Areca vs. ZFS performance testing.
Simun Mikecin
numisemis at yahoo.com
Mon Nov 3 00:32:06 PST 2008
Peter Schuller wrote:
> In any case, why would the actual RAID controller cache be flushed,
> unless someone expliclitly configured it such? I would expect a
> regular BIO_FLUSH (that's all ZFS is going right?) to be satisfied by
> the data being contained in the controller cache, under the assumption
> that it is battery backed, and that the storage volume/controller has
> not been explicitly configured otherwise to not rely on the battery
> for persistence.
I'm using amr(4) driver with Dell PERC 4e/DC controller (which is a rebranded LSI 320-2E) that has battery-backed cache and write-caching configured to be write-back. This controller is connected to a LED light that shows when there is something in the cache not yet commited to the disks.
Ever since I changed from UFS2 to ZFS that light comes off very quickly. It does not stay on for longer periods of time (it did for upto 10 seconds when I used UFS2 - it is a controller BIOS setting). So doing BIO_FLUSH in this case *does* flush battery-backed cache.
I can restore old functionality by setting vfs.zfs.cache_flush_disable=1 but I shouldn't use it in my case since the same system also has SATA disks with ZFS on them and turning off BIO_FLUSH for SATA disks would be dangerous.
> Please correct me if I'm wrong, but if synchronous writing to your
> RAID device results in actually waiting for underlying disks to commit
> the data to platters, that sounds like a driver/controller
> problem/policy issue rather than anything that should be fixed by
> tweaking ZFS.
AFAIK as I know BIO_FLUSH (which is for now implemeted only for ata(4) and amr(4) - correct me if I'm mistaken) does just that: actually flushes and waits for the cache content to be written on disk.

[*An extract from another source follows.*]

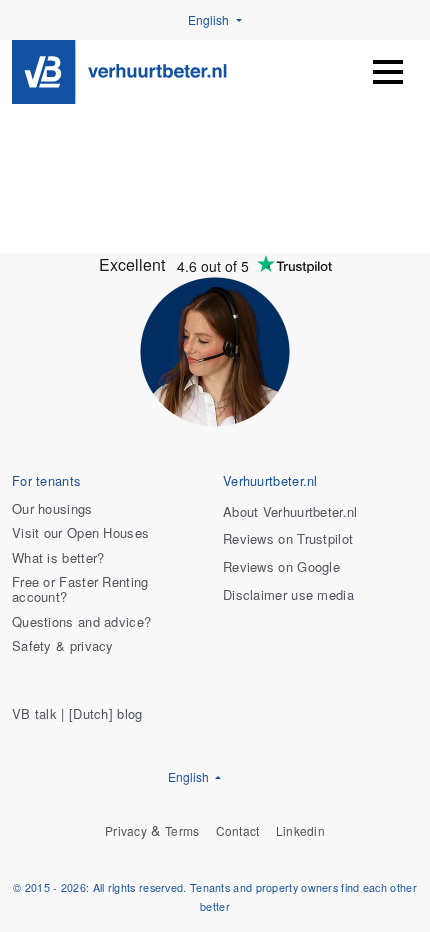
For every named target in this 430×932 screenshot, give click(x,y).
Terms (182, 831)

> Or is it the case that ZFS does both a "regular" request to commit
> data (which I thought was the purpose of BIO_FLUSH, even though the
> "FLUSH" sounds more specific) and separately does a "flush any actual
> caches no matter what" type of request that ends up bypassing
> controller policy (because it is needed on stupid SATA drives or
> such)?
AFAIK BIO_FLUSH commits *everything* that is in the cache. It is needed for stupid SATA drives. But I'm not so happy about it been turned on for amr(4) flushing the entire 128MB battery backed cache.